The next morning, I show up late to work with four dozen cookies that are now 48 hours old, partially burned and symbolic of a still unresolved argument and my crumbling (pun intended) relationship. My puffy, crying eyes are hidden behind my glasses. My hair is lazily pulled into an I-don't-care-bun. I'm wearing a thin layer of waterproof mascara. Basically, I'm giving off that "don't screw with me" vibe. Unfortunately, Darren isn't catching on to said vibe.
Darren is the local forever bachelor in the office. He's hilarious, charming and an excellent story-teller. However, you would not pin him for a fantastic baker. If, for example, he challenged you to a bake-off, you would gladly accept and laugh him off as zero competition. You'd spend an entire month trash-talking and sending office-wide emails touting your impending victory. You wouldn't be even slightly concerned that your latest batch of cookies wasn't your best, because there's no way this guy can bake half as well as you -- even when you're at your worst. No way.

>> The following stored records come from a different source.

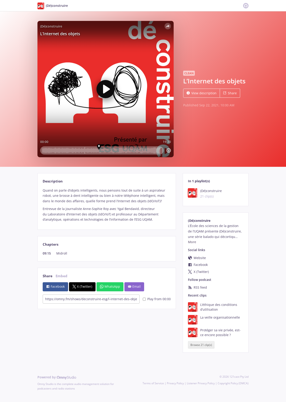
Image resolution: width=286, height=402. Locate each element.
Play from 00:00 (157, 299)
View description (202, 93)
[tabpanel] (106, 205)
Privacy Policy (175, 383)
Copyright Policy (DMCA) (233, 383)
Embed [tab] (61, 276)
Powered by (56, 377)
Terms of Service (153, 383)
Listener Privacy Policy (201, 383)
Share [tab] (47, 276)
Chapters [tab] (50, 244)
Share (230, 93)
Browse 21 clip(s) (201, 345)
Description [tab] (53, 181)
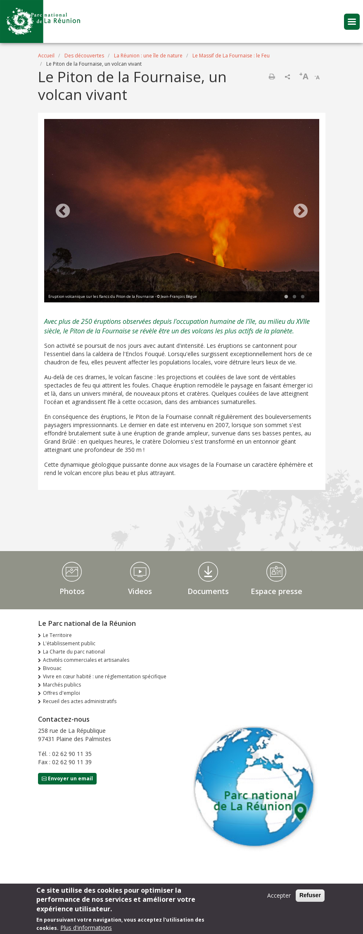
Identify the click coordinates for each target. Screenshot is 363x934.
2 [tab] (294, 297)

Except he can. He can bake better than you. Better than me. Better than all of us. By a lot. I walk into the conference room that morning and see Darren's perfect cookies, which were apparently just removed from the oven mere hours before. My cookies look wimpy. They have half the amount of chocolate. They're losing their fluff. They are, as I had already been told, mediocre at best. Help.
|Poor, sad B cookies.|
And before I know it, the time has come. My friend Jen takes the ballot box to the front of the room to a riveted audience and begins to read each vote one by one. It feels very Survivor-esque, like Jeff Probst is delivering my doomed fate. And it's one of those unanimous tribal councils where one person gets bowled over by an alliance. Except in this instance, 38 people voted for Darren, and my only two votes came from Jen and myself.
|The tribe has spoken.|
I don't find a strategy; I just get up and leave. And by leave, I mean literally run away.
The receptionist finds me in the bathroom, sobbing and wailing about some boy. She does what the girl code says you do under such circumstances: reassures me that he's an absolute dweeb. I protest that I love him, and cry some more. She tells me he's a dweeb again, and the cycle continues. The tears finally subside after 15 minutes or so, and I disappear to the parking garage to retrieve a stick of Burt's Bees from my car. I return feeling somewhat composed to discover that all hell has broken loose in my absence. One of the art directors left me a voicemail because he thought I'd fled the scene, too beside myself to face the world. Darren wrote me an extensive apology email, taking full blame for the situation. And then throughout the remainder of the day, strangers from interactive cautiously approach my desk to tell me how delicious my sugary failures are. Some of them even bring along extra cookies as props to further demonstrate how much they enjoyed my baking.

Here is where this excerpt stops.